### Record set

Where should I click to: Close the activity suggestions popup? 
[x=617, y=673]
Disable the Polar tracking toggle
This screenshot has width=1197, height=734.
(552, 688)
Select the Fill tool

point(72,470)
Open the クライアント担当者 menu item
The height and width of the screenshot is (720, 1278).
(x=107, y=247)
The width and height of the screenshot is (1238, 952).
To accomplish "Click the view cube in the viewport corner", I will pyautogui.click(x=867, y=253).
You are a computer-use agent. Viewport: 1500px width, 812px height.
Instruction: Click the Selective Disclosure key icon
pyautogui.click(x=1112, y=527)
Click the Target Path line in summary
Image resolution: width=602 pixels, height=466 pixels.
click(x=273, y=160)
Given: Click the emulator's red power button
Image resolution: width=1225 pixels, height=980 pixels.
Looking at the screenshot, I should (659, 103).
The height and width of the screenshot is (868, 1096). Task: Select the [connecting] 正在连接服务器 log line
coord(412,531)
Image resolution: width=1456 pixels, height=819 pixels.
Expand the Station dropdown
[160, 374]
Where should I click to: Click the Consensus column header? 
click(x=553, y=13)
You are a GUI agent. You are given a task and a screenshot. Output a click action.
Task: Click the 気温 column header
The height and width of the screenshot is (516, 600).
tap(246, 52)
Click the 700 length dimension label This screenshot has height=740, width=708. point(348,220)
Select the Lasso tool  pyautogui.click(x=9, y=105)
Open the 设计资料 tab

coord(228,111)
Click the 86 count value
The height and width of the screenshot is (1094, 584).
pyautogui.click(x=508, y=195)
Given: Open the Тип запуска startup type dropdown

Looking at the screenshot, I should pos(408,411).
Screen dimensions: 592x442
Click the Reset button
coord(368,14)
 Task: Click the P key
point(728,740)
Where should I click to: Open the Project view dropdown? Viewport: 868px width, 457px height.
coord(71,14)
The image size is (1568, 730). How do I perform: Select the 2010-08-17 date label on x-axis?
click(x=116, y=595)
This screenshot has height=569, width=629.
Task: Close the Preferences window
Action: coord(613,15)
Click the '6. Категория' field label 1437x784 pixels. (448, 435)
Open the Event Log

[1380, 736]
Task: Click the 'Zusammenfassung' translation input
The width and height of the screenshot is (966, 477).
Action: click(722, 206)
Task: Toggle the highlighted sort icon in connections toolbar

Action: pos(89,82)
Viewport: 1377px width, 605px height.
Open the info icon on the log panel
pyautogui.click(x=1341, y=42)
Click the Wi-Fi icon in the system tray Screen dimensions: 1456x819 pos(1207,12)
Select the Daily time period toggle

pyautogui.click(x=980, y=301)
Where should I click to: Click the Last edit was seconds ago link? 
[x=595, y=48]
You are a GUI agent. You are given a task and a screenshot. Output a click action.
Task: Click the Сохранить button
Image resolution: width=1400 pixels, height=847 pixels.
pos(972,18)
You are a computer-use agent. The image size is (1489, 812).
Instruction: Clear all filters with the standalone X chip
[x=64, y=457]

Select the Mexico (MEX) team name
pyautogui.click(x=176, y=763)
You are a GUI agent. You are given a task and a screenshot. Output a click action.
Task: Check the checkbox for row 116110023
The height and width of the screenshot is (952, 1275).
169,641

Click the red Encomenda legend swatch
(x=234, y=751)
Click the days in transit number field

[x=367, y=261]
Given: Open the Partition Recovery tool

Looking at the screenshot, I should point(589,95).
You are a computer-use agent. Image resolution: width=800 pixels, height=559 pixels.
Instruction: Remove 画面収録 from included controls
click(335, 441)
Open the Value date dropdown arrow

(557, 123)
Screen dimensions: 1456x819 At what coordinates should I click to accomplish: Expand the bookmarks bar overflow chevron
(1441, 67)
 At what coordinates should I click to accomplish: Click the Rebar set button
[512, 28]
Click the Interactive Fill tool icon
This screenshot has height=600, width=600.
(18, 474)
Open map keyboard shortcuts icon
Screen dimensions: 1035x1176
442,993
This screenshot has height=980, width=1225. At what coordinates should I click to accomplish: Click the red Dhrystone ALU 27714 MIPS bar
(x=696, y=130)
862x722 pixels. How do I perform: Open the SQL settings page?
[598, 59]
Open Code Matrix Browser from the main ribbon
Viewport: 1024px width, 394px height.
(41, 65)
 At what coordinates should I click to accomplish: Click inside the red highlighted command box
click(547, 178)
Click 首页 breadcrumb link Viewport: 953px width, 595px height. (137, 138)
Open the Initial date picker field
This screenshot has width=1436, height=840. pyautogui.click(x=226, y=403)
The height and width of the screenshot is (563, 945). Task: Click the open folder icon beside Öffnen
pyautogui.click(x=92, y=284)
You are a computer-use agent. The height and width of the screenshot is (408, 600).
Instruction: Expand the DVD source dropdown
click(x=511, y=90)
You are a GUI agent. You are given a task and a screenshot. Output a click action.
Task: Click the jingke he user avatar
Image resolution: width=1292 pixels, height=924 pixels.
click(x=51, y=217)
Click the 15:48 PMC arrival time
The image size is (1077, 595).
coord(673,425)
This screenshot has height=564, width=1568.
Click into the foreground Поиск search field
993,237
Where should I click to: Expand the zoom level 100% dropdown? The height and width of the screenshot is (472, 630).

### Your goal
Rewrite the records from the line that contains "The height and width of the screenshot is (868, 1096)." through the line that contains "tap(246, 52)", keeping the requests, and shift every coordinate in the answers by -141. Give only those lines.

### Result of the task
The height and width of the screenshot is (868, 1096). Task: Select the [connecting] 正在连接服务器 log line
coord(271,390)
Image resolution: width=1456 pixels, height=819 pixels.
Expand the Station dropdown
[19, 233]
Where should I click to: Click the Consensus column header? 
click(x=412, y=-128)
You are a GUI agent. You are given a task and a screenshot. Output a click action.
Task: Click the 気温 column header
The height and width of the screenshot is (516, 600).
tap(105, -89)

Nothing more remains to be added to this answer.